The results of this work indicate that the total debt of Spanish households is the 99,4% of its gross disposable income, which represents a cut of more than 30 points over the gap that existed with the eurozone ten years ago. Regarding the percentage of the income that households allocate to the debt service (annual payment of interest and amortization of the principal), it stands at 11.6%, a level below that registered at the beginning of the century and 7.3 percentage points lower than the maximum reached in 2008.
When the indebtedness of the families is excessive, the debt service absorbs a significant part of the disposable income in the homes. This situation means that the nuclei are very vulnerable to falling income or an increase in interest rates, and requires cutting spending to the detriment of consumption. This was the situation of Spanish families in 2008, when the crisis broke out, which made its impact greater.
This scenario has been left behind. Thus, the deleveraging that Spanish families have made in recent years has been intense, which in a context of falling interest rates, thanks to the performance of the European Central Bank, and the recovery of income, has significantly reduced their financial vulnerability. Therefore, Spanish families are better prepared than in the recent past to support a potential rise in interest rates.
Since the weight of household debt reached a maximum percentage of gross domestic product (PIB) of 85% in June 2010, has reduced its weight by almost 24 percentage points, to stand at the end of 2017 at 61.3%, which means a deleveraging of 203,000 million euros.

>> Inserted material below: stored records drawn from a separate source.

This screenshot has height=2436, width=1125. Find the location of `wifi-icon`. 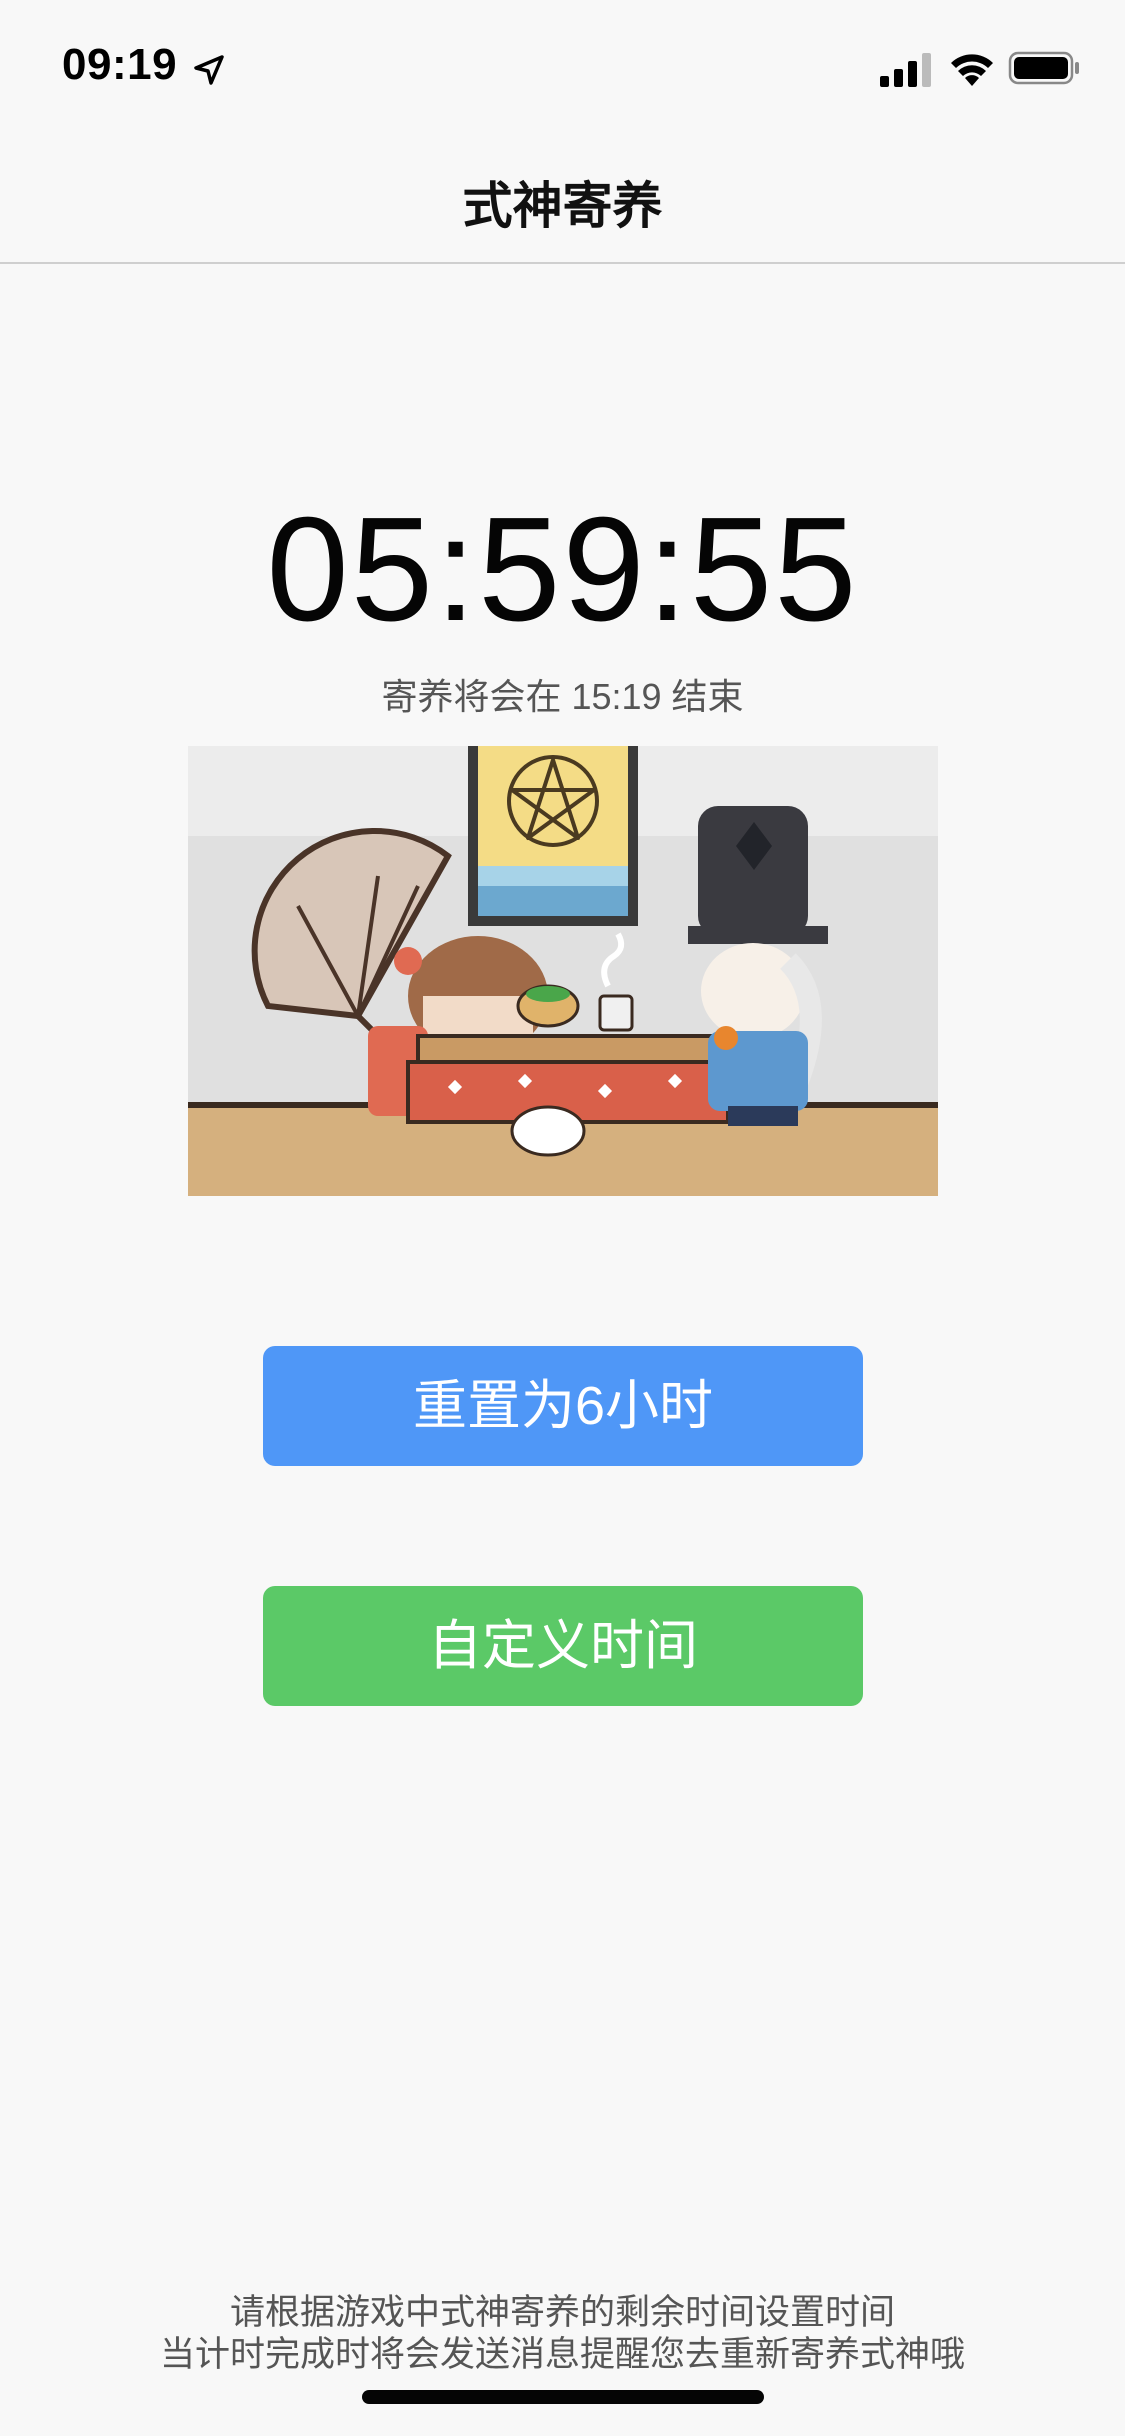

wifi-icon is located at coordinates (972, 70).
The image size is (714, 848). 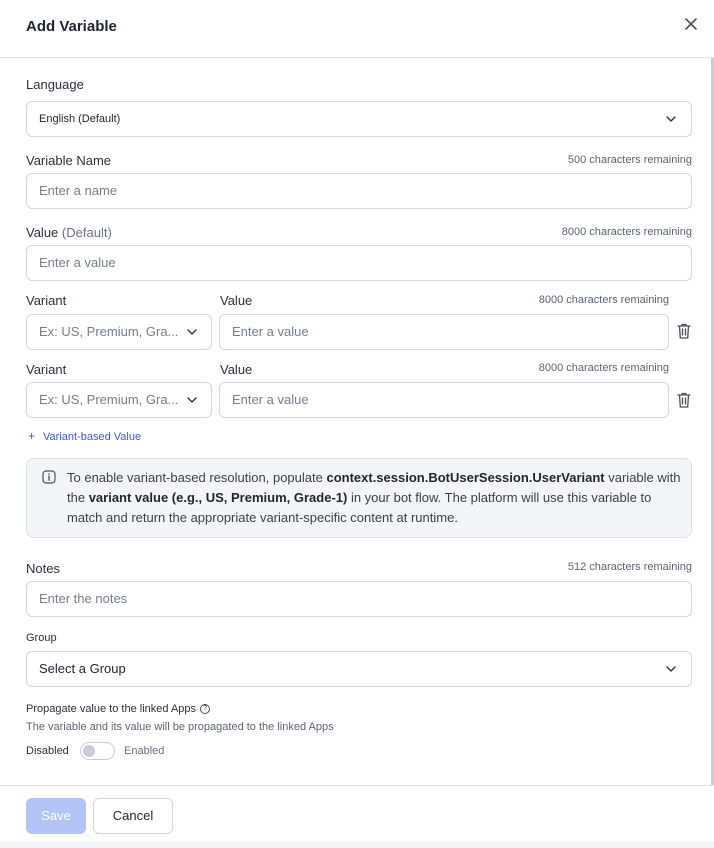 What do you see at coordinates (86, 232) in the screenshot?
I see `default-value-label-suffix: (Default)` at bounding box center [86, 232].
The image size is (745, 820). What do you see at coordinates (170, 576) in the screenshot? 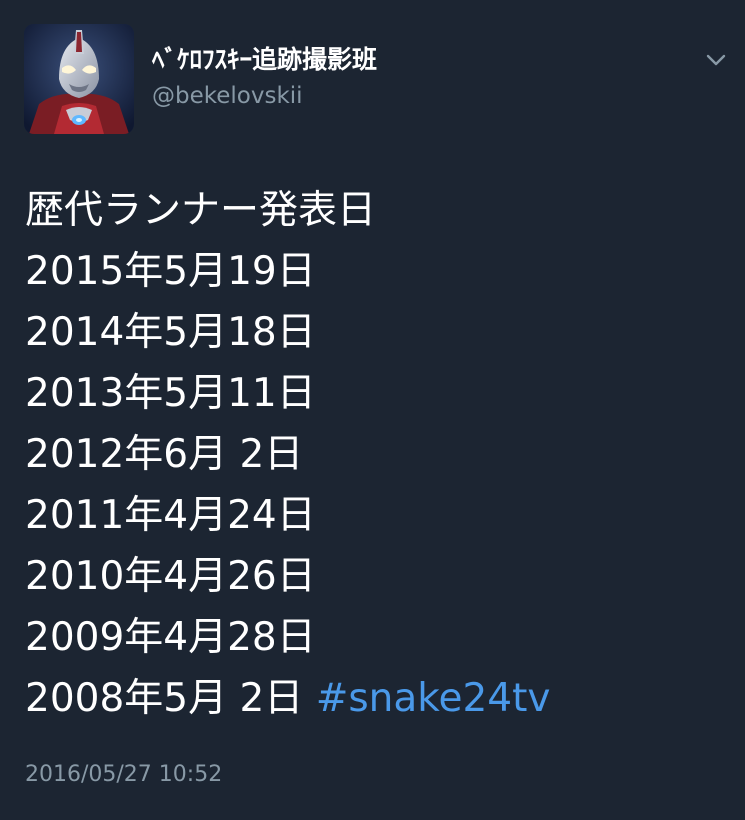
I see `tweet-line: 2010年4月26日` at bounding box center [170, 576].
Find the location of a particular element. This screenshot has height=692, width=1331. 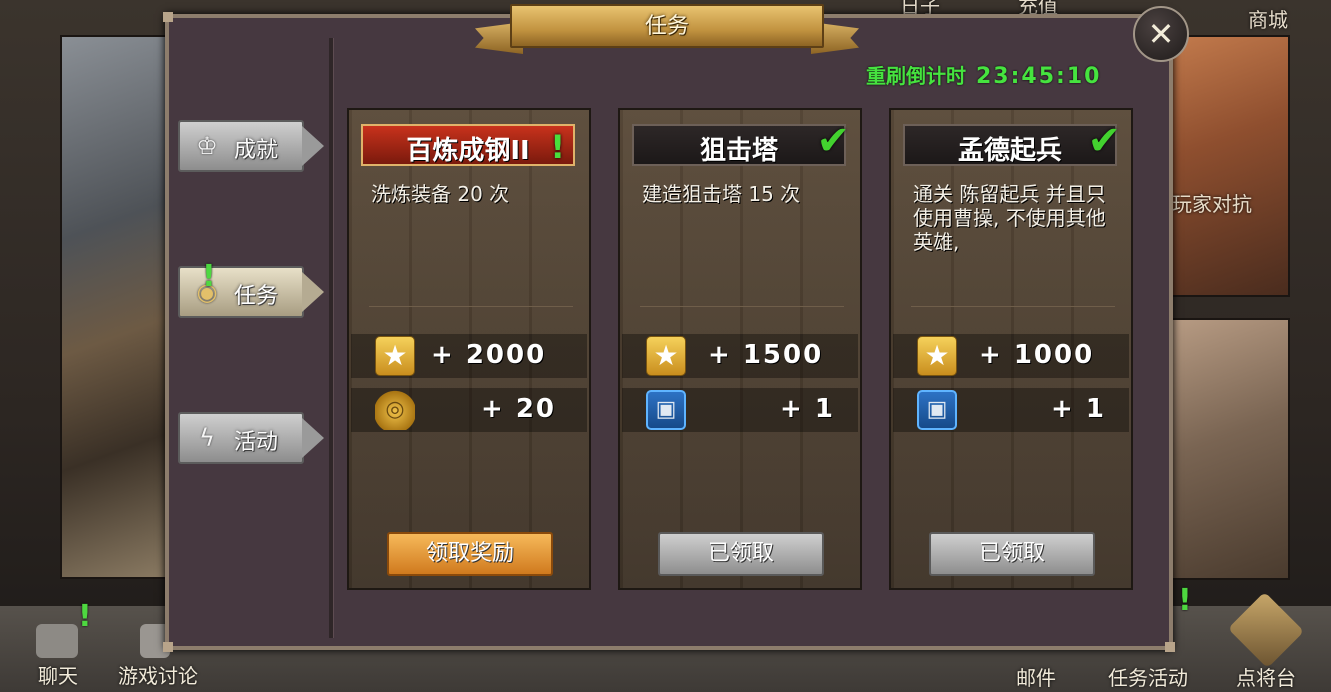

quest-description: 通关 陈留起兵 并且只使用曹操, 不使用其他英雄, is located at coordinates (1010, 218).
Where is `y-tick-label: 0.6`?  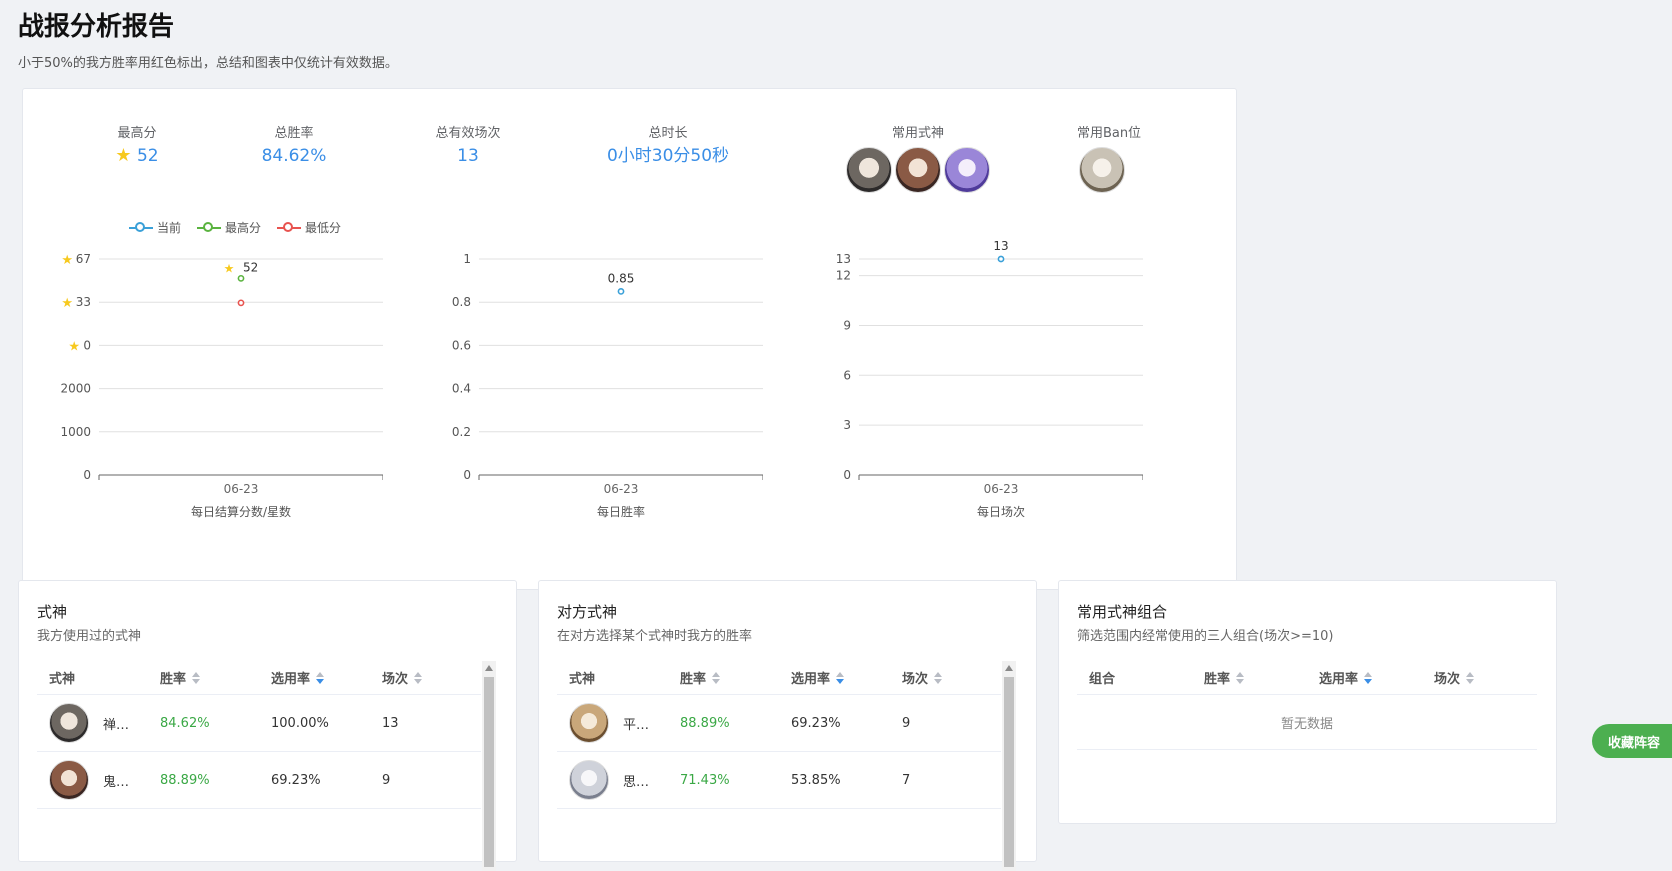 y-tick-label: 0.6 is located at coordinates (462, 345).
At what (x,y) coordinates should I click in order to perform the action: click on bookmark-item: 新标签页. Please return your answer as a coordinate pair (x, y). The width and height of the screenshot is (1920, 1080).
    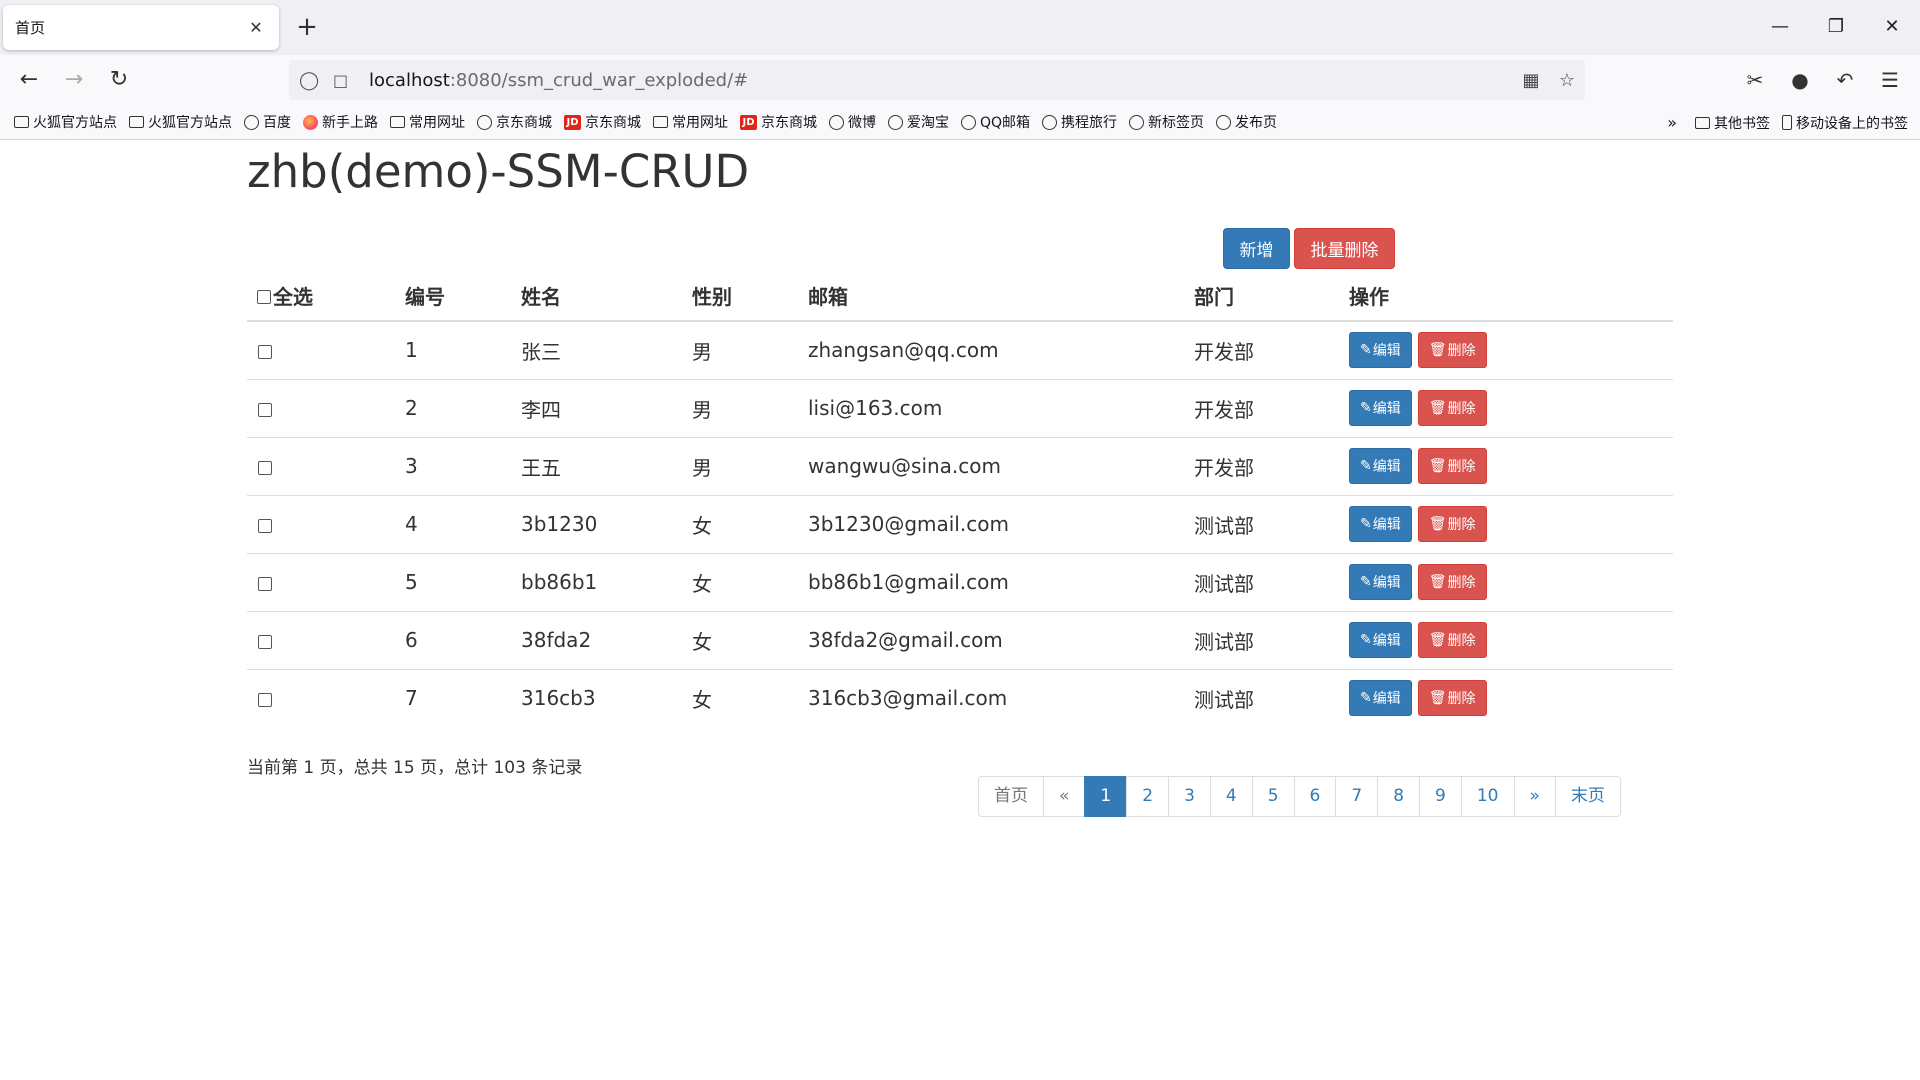
    Looking at the image, I should click on (1166, 122).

The intense de-indebtedness has reduced the gap that existed with both the EU-28 and the eurozone, which reached 20.4% and 22.4% in 2008, respectively, and which in 2016 has been reduced to 2.5 and 6.8 pp. At ranking of the EU-28, the household debt / GDP ratio of Spain is in the ninth position. Of the large European economies, Italy (41.5%), Germany (53.1%) and France (57.2%) have lower levels of indebtedness, with the United Kingdom (82.6%) standing above Spain.
Tricks to save in family
Although the recovery of the economic crisis has contributed to the improvement of family finances, we must also take into account some keys for savings within households and thus achieve greater security in the face of setbacks:
- Close faucets and turn off light bulbs. If there is no one in the room or a tap is being used, why continue spending? You have to pay attention to the consumption that is carried out in a personal way, as well as that of others.
- Air conditioning and heating. Both in summer and in winter, extreme temperatures make it look for a contrast with the air conditioning machines. Better to leave them at an appropriate level instead of uploading or downloading them.
- Shopping list. To go with a preconceived idea of what is going to be bought will cause that home does not arrive more articles of which they are needed, avoiding an expense greater than the family economy can support.
- Search and compare. There are many needs that the family must face, especially in the closet background.